2011– 90mn – PG

Directed by Jennifer Yuh Nelson. Voiced by Jack Black, Angelina Jolie, Dustin Hoffman, Gary Oldman, Jackie Chan, Seth Rogen. Review by Walter Nichols.

Pixar, arguably the greatest film studio working today, has a very clear policy about sequels: don’t make them unless you have a great storytelling motivation. As a result, of the nine original films they have made, only Toy Story (and soon Cars) has had a sequel made. In typical Pixar form, the second Toy Story film was better than the first, and the third trumped both of them. Quality, it seems, is their foremost thought.

Not so DreamWorks. Pixar’s main animation rival takes the exact opposite tack: make sequels to everything that makes the slightest bit of money, and then make sequels and spin-offs to that – lazily and formulaically removing every last hard-earned penny from the unsuspecting audience’s pocket. Preferably, each new film should see a plunge in quality and intelligence. Case in point being DreamWorks’s flagship franchise, Shrek, which after two great films debased itself with two god-awful further sequels, a theme park ride, a Christmas special, a Halloween special, and the upcoming Puss In Boots movie.

Kung-Fu Panda, then, is no exception. Three years – like clockwork – after the original grossed $633 million worldwide, here comes the follow-up. Obviously it’s in 3D (3D’s in right now), but is also on offer in 2D (turns out 3D might not be in for very long). The by-the-book story sees the first film’s characters, led by panda Po (Jack Black), reteam to defeat the evil Shen (Gary Oldman), a peacock who seeks to rule China by force. He has built the first canons and fire weapons, and plans to wipe out kung-fu and other martial arts with bullets and steel. Emotion and life-lessons are sluggishly integrated into the story under the pretext that Shen killed all the pandas in China, fearful of a prophecy that predicted one of them would bring his end; said pandas including Po’s family. Po has to find “inner peace” if he will be successful in defeating Shen.

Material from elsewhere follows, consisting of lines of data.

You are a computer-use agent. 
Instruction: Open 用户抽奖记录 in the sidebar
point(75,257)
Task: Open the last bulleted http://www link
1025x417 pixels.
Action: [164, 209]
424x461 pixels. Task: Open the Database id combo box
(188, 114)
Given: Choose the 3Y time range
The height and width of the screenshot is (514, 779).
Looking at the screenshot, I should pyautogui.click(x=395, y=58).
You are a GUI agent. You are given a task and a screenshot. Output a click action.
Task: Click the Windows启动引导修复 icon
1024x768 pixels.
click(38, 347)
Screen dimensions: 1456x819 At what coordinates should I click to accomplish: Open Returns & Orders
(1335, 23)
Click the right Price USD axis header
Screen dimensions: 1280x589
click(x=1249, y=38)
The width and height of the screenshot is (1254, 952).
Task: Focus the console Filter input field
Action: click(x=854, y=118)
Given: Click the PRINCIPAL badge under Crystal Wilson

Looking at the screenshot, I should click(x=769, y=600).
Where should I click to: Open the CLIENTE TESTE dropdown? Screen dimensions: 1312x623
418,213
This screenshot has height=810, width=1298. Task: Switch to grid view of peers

The film is synthetic, committee-made, tired, predictable and utterly forgettable. It’s also loud, colorful, occasionally funny, and essentially harmless. The characters are voiced by a needlessly vast array of A-list stars (another DreamWorks tool: the film might be too unexceptional to sell itself, so fill it with celebrities who can promote it), from Angelina Jolie to Dustin Hoffman, Jackie Chan to Seth Rogen, Jean-Claude Van Damme and Lucy Liu. They all play such small parts that, for the adults in the audience, most fun can probably be had by bringing in a cast list, and ticking them off as you spot them (the soundtrack is too loud for a good nap). For kids, though, Kung-Fu Panda 2 isn’t a bad 90 minutes: it’s just exotic enough, just Cartoon Network-y enough to hold their attention. As far as fast food goes, it’s a solid, reliable Happy Meal: it’ll do the trick, until the next mad dash for the drive-thru window.